Years ago bodybuilders discovered a drug which was being prescribed to treat asthmatics. They found it helped to burn fat and appeared to have some anti-catabolic (muscle preserving) properties and it started to catch on as a steroid alternative. With growing use came abuse and it wasn't long before clenbuterol became a controlled substance. Supplements were sold with names similar to clenbuterol, but the actual medication, also sold under the names Spiropent, Oxyflux, Novegem, or as a veterinary medication called ventapulmin. For some reason it's suddenly finding new popularity on the black market and is being touted in health clubs by those willing to risk felony charges as a "safe" fat burner. I feel it's time to share a bit of fitness truth related to this drug and thought a question that was asked of me and the answer I provided would help to shed some light:

QUESTION: There's a lot of popularity now with people in the gym I workout in using Clenbuterol to lose fat. Many of my friends are seriously considering it and I'm concerned because I've heard there may be risks. What are the dangers and should I consider taking it?

ANSWER: I would discourage anyone from using drugs (yes, clenbuterol is a drug) unless there is a medical issue requiring such treatment. In a state of health, the body has an amazing way of controlling blood flow and hormonal balance in order to meet optimal momentary and long term biochemical needs. Once you begin to interrupt that process you do run some risks. Clenbuterol is a sympathomimetic drug, which means it acts to mimic the stimulatory neurotransmitters noradrenaline and adrenaline. Although it may be "popular," don't mistake popular for safe. It acts to increase body temperature which increases caloric burn, but shortly after this stimlatory temperature elevating effect kicks in, the thyroid gland backs off on its production of heat regulating hormones rendering clenbuterol ineffective in the long term. The rumors of it begin anabolic or having muscle building properties are actually based on use with livestock and the effect has not actually been proven in humans.

Here's an excerpt from an abstract referencing insightful research:

'The Effects of Clenbuterol on Skeletal and Cardiac Muscle of Rats when Combined with Aerobic and Anaerobic Exercise, ' Biochemistry of Exercise Ninth International Conference Abstracts, #117, p 75, 1994

To determine some of clenbuterol's actions, scientists at the University of Melbourne in Australia recently gave clenbuterol to laboratory rats at dosages of 2 milligrams per kilogram of body weight per day. Some of the rats followed a completely sedentary lifestyle, while others sprinted on treadmills or engaged in endurance swim training. Clenbuterol did have a couple of potentially positive effects: Sedentary rats which ingested clenbuterol had larger muscles than clenbuterol-free, sedentary rodents, and clenbuterol users also transformed leg-muscle cells from slow-twitch to fast-twitch fibres, a surprising change which would tend to increase anaerobic energy production and magnify muscle power during short, intense exertions.
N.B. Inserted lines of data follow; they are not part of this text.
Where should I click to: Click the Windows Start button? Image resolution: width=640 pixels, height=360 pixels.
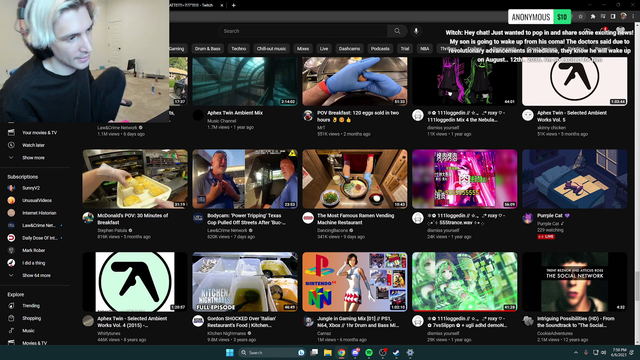pos(230,353)
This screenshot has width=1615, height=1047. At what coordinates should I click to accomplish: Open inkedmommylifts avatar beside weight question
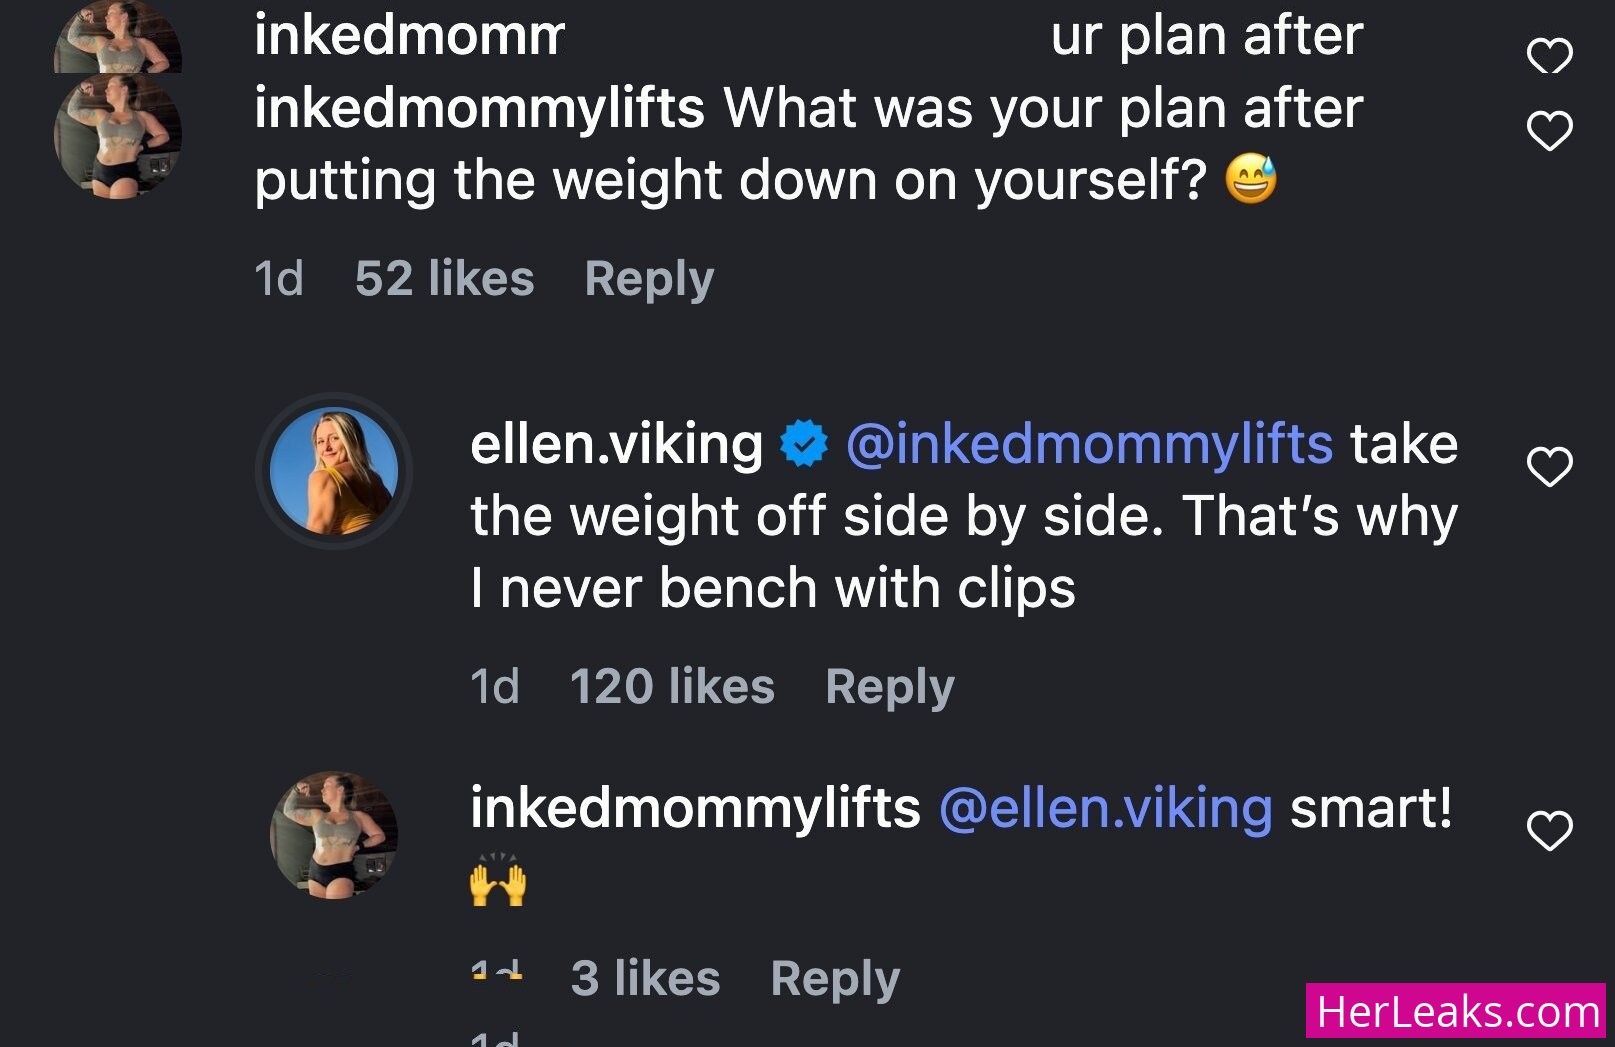118,135
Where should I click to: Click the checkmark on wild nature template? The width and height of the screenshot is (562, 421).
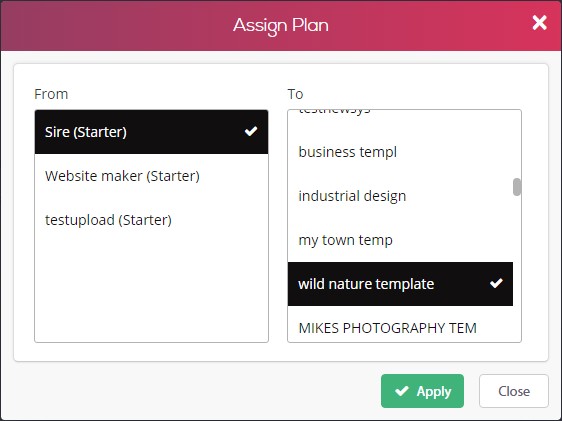[x=496, y=283]
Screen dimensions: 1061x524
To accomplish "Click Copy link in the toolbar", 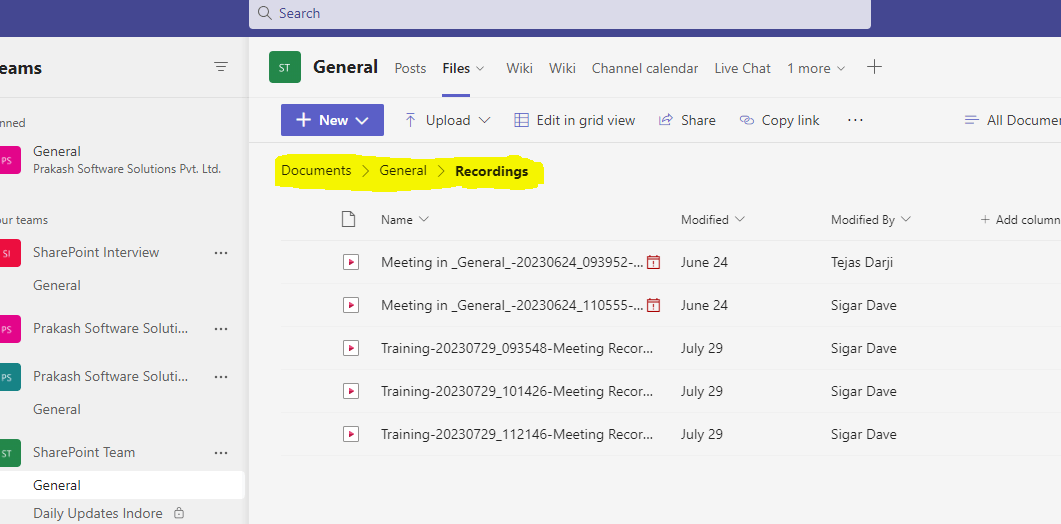I will 779,120.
However, clenbuterol also yielded three very negative changes. First, after just four weeks, clenbuterol-treated rats were unable to maintain their normal swimming or running training intensities, while clean rodents were quite capable of continuing. Secondly, the hearts of the clenbuterol-taking, trained rats increased dramatically in size compared to the hearts of sedentary rats, but the heart expansion was probably due to the infiltration of collagen fibres into the heart walls, not an increase in heart-muscle cells. Collagen is a tough connective tissue which doesn't augment heart-muscle power but in fact stiffens the heart, potentially leading to a decrease in cardiac output. Increases in collagen may also produce cardiac arrhythmias. Thirdly, clenbuterol rats suffered from noticeable cardiac-cell degeneration.

It appears that, in spite of its popularity, clenbuterol is a potentially dangerous drug which offers very few positive effects for either the power or endurance athlete.